Monday, February 07, 2005

Apocalypse Now

I sent an e mail out a minute ago.

It said.

"I don't know what is worse or happening faster"

Climate Change or Peak Oil

The Kyoto Treaty will go into effect on the 16th of Feb.

That is the good news.

The bad news is

it's not nearly enough.

Today's story in the Independent says it pretty well.

Apocalypse Now: how mankind is sleepwalking to the end of the Earth

Floods, storms and droughts. Melting Arctic ice, shrinking glaciers, oceans turning to acid. The world's top scientists warned last week that dangerous climate change is taking place today, not the day after tomorrow. You don't believe it? Then, says Geoffrey Lean, read this:

06 February 2005

Future historians, looking back from a much hotter and less hospitable world, are likely to play special attention to the first few weeks of 2005. As they puzzle over how a whole generation could have sleepwalked into disaster - destroying the climate that has allowed human civilisation to flourish over the past 11,000 years - they may well identify the past weeks as the time when the last alarms sounded.

Last week, 200 of the world's leading climate scientists - meeting at Tony Blair's request at the Met Office's new headquarters at Exeter - issued the most urgent warning to date that dangerous climate change is taking place, and that time is running out.

The alarms have been going off since the beginning of one of the warmest Januaries on record.

First, Dr Rajendra Pachauri - chairman of the official Intergovernmental Panel on Climate Change (IPCC) - told a UN conference in Mauritius that the pollution which causes global warming has reached "dangerous" levels.

Then the biggest-ever study of climate change, based at Oxford University, reported that it could prove to be twice as catastrophic as the IPCC's worst predictions. And an international task force - also reporting to Tony Blair, and co-chaired by his close ally, Stephen Byers - concluded that we could reach "the point of no return" in a decade

This is like one of those stupid disaster movies.

Christ! There is one.

It's called the Day after Tomorrow.

You know the basic story,

The hero can't get anyone to listen until it is too late.

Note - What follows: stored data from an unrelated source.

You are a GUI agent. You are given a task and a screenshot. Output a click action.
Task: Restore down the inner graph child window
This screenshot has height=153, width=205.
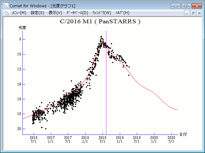coord(193,13)
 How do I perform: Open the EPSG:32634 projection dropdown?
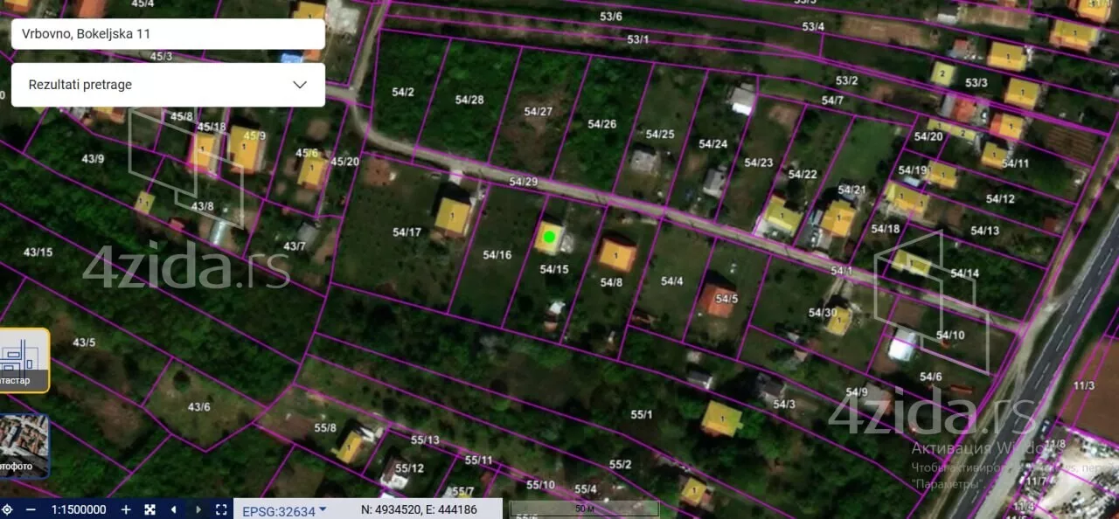[284, 510]
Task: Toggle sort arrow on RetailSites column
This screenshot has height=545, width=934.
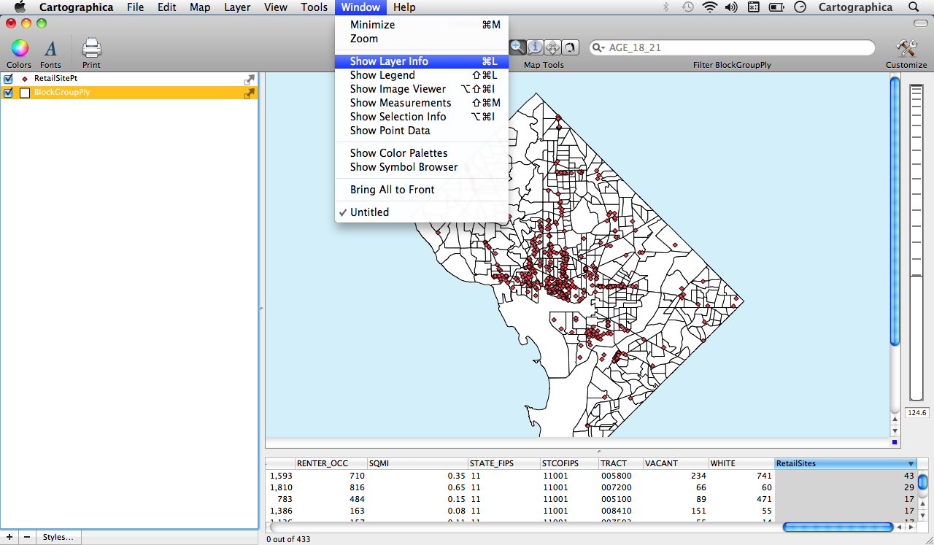Action: [x=911, y=463]
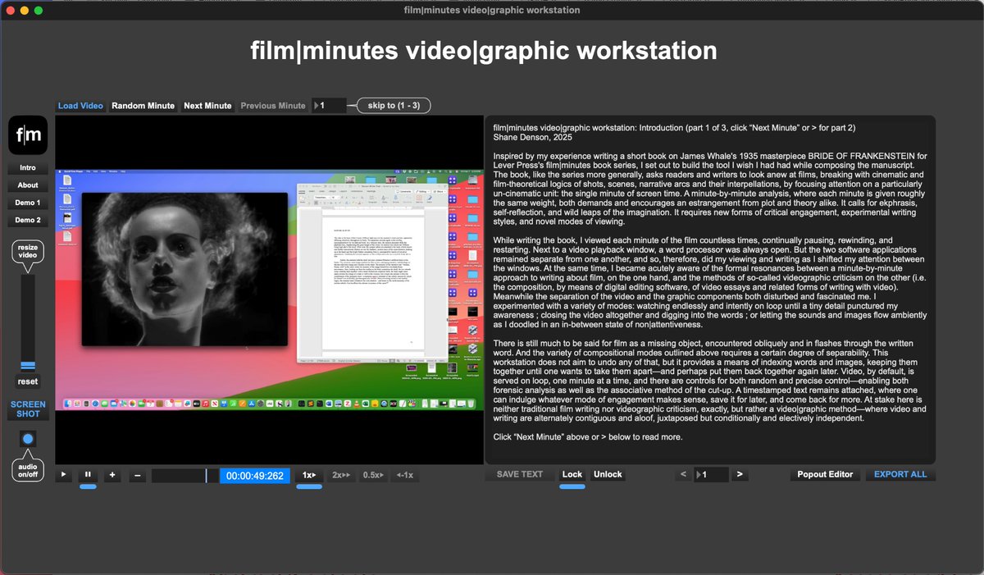Click the SAVE TEXT button
This screenshot has height=575, width=984.
point(519,474)
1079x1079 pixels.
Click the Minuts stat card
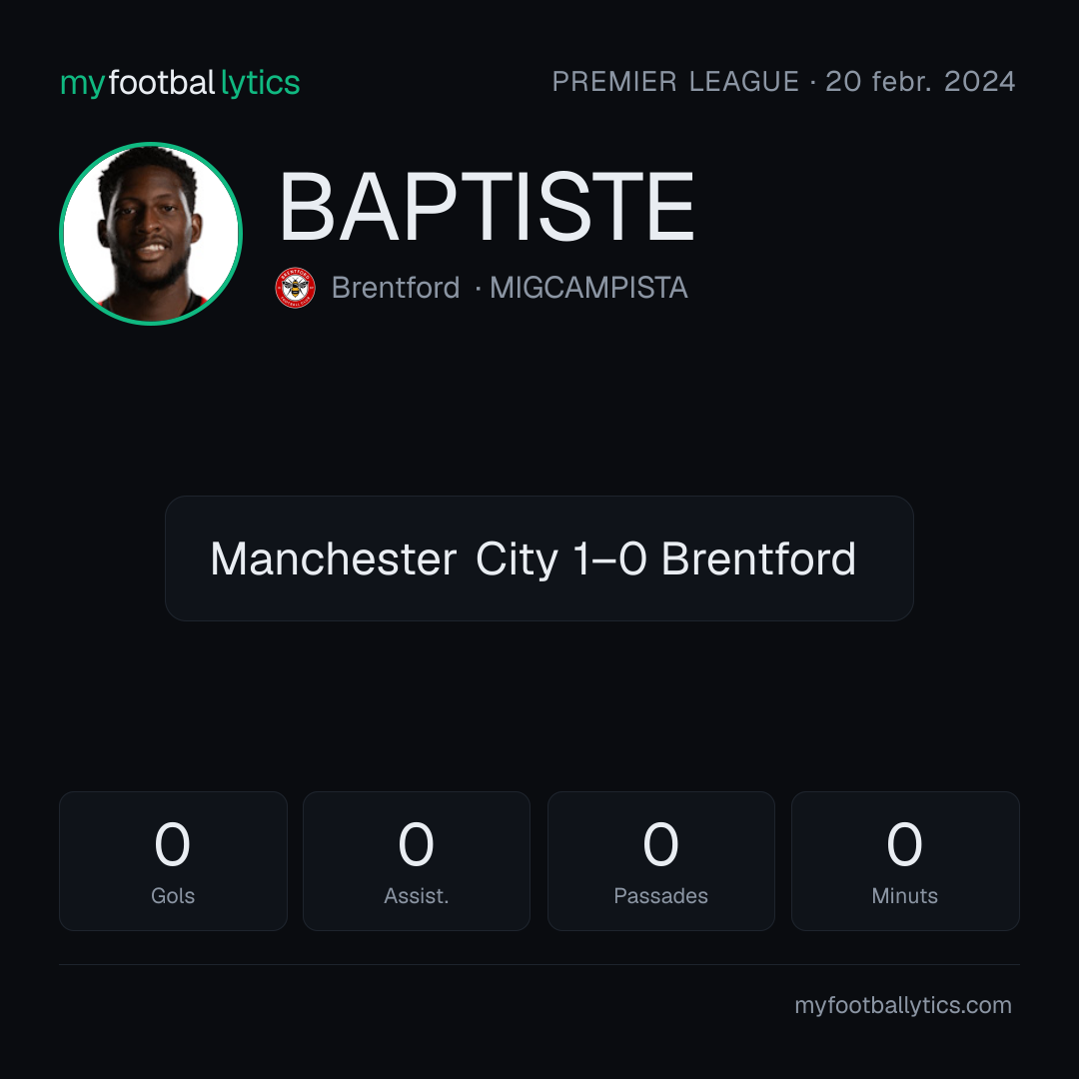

Then the bad guys try to marginalize him.

Then things start to happen.

And the hero becomes the "go to guy".

But we don't have one disaster movie.

We have two.

Last week, James Woolsey, former CIA director and other neo con type groups had a teleconference:

NRDC and national security policy groups agree to join forces
January 27, 2005

EV World was invited to participate in a telephone press conference sponsored by the Institute for the Analysis of Global Security (IAGS), Foundation for Defense of Democracies (FDD), Center for Security Policy (CSP), Hudson Institute, National Defense Council Foundation (NDCF), and the American Council on Renewable Energy (ACORE).

The purpose of the conference was to announce the Natural Resources Defense Council's participation in an initiative by national security policy "Hawks" that calls on Congress to provide national leadership in reducing the nation's demand for oil by unleashing technology and innovation in the auto sector.

The security groups' plan, "Set America Free" , cites a "perfect storm" of geopolitical, economic, and environmental problems with continued high U.S. oil consumption, and recommends rapid development of hybrids and other available technologies, new fuels, and cars that can use them. The groups will put pressure on Congress to turn the plan into legislation.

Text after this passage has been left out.